Phone Booth Gallery is proud to present “Smell the Glove,” a group exhibition dedicated to the legendary heavy metal spoof Spinal Tap.  This online exhibition channels the satirical energy of the ‘80s phenomenon and will run from July 11 to July 31, 2009.  This is an online only exhibit, and can be seen via

Spinal Tap poked fun at the crisis ridden hard rock scene without squelching its romance and the artists of Smell the Glove do something similar: they parody pop culture’s vanity while embracing its pleasures. The highs and lows of cultural melodrama are exposed as laughable, but they remain gripping.

The exhibition’s poster, designed by Print Mafia, is a grainy image that, if not for the scraggily comic faces of Spinal Tap’s band, would seem sinister. Dominating the lower half of the poster, Stonehenge’s looming boulders glow purple and foreshadows the tongue-in-cheek approach to historicity coursing through much of the exhibition.

Brian Banks’ deftly painted portrait of metalhead Nigel Tufnel equates dumbness and mystique. The figure’s vacuous expression exposes the glamour of his classically naked pose, leopard skin rug and glowing amplifier as gaudiness.

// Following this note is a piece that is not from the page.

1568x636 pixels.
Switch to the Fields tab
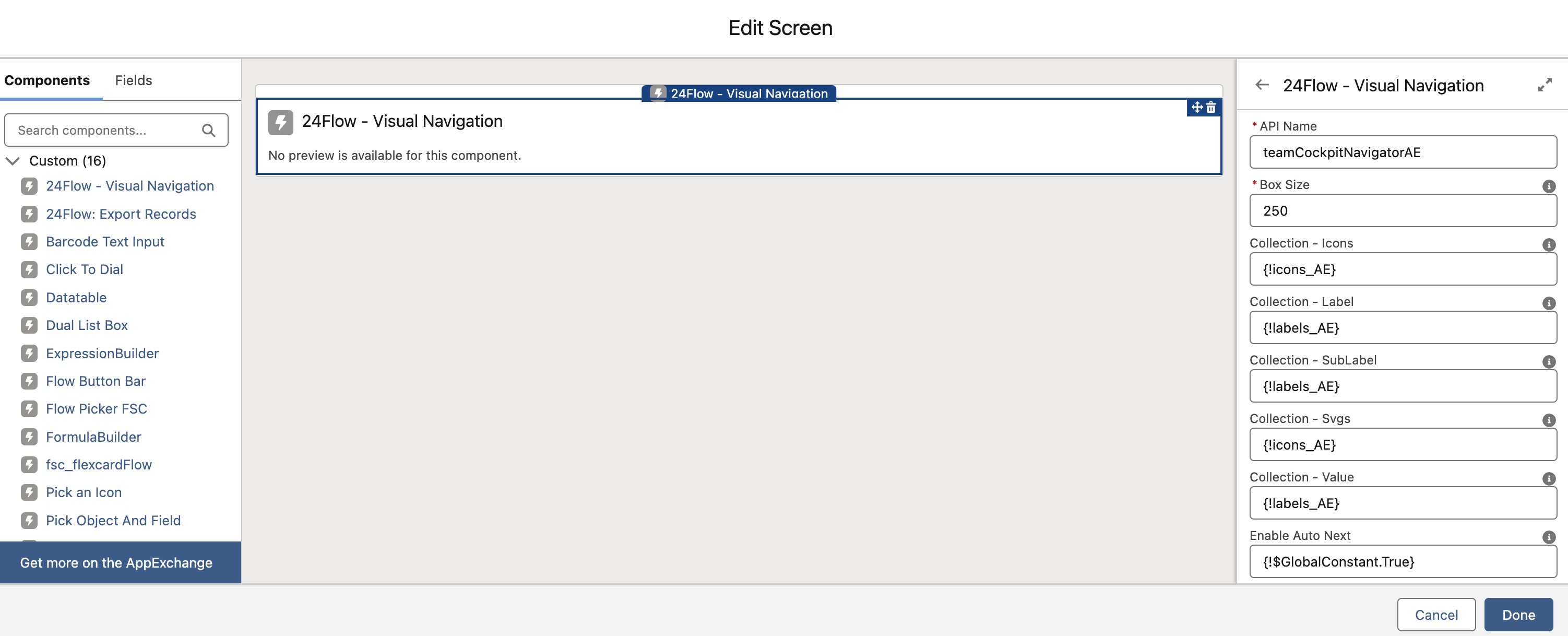point(133,80)
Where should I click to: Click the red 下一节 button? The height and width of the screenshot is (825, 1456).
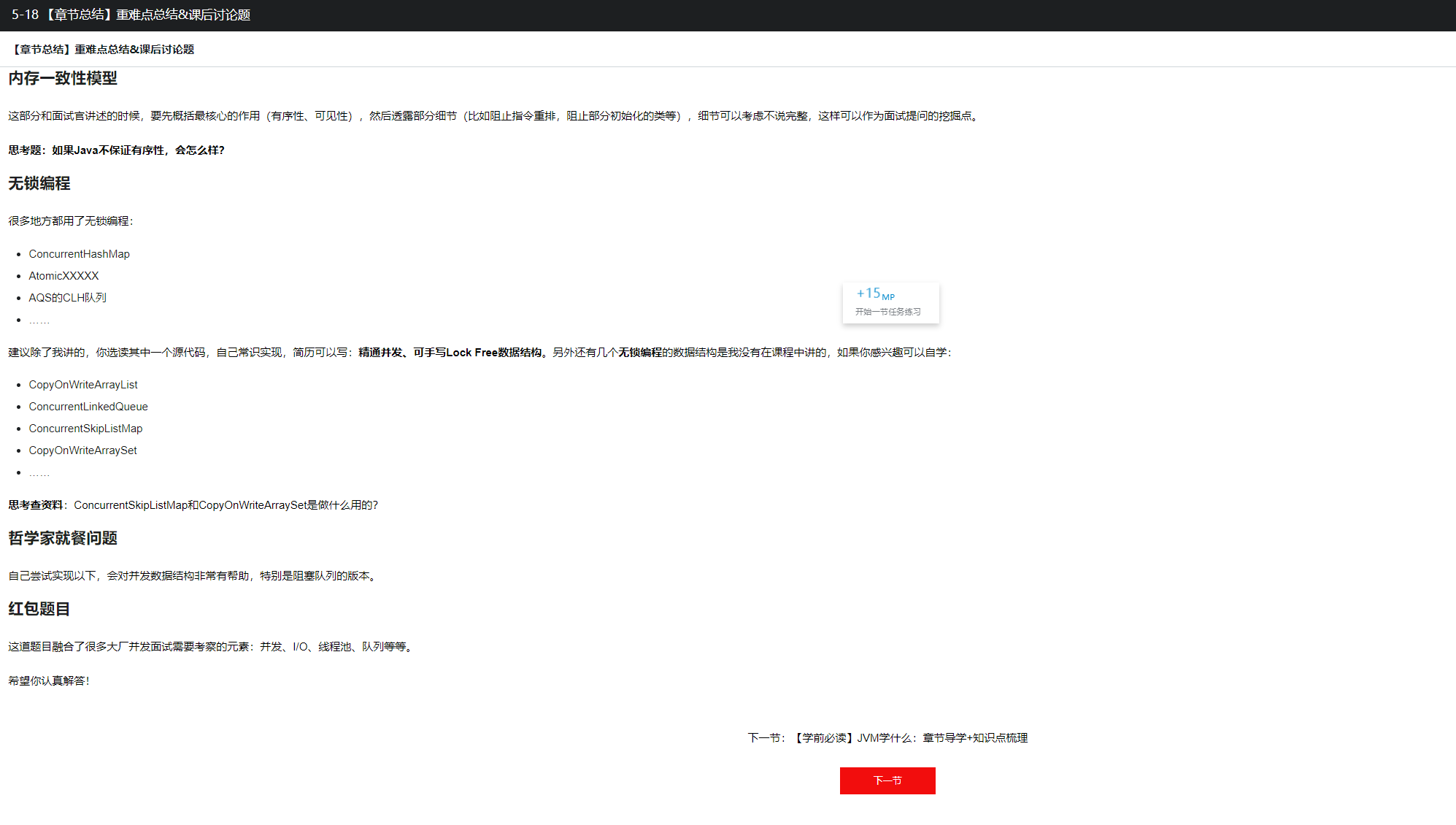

But Banks’ painting suggests that gaudy is more fun than glamour could ever be.

A sculpture by Illworx makes Spinal Tap’s song Stonehenge a 3-D reality. Called Stonehenge was Nearly Trampled by a Dwarf, the sculpey and fabric figure dances in front of a painted orange backdrop, embodying the clueless euphoria of an imaginary prehistory. Handiedan uses her signature style to get to the heart of Spinal Tap’s legacy. Her nostalgic print brims with cultural references while remaining as showy as a pin-up and suggests that art, no matter how savvy and nuanced, is ultimately about instant gratification.

The self-aware absurdity of Smell the Glove is what makes it intoxicating. Grandeur, mystery, levity, slapstick and sarcasm all commingle in this multimedia exhibition, paying tribute to the hold pop culture has over us.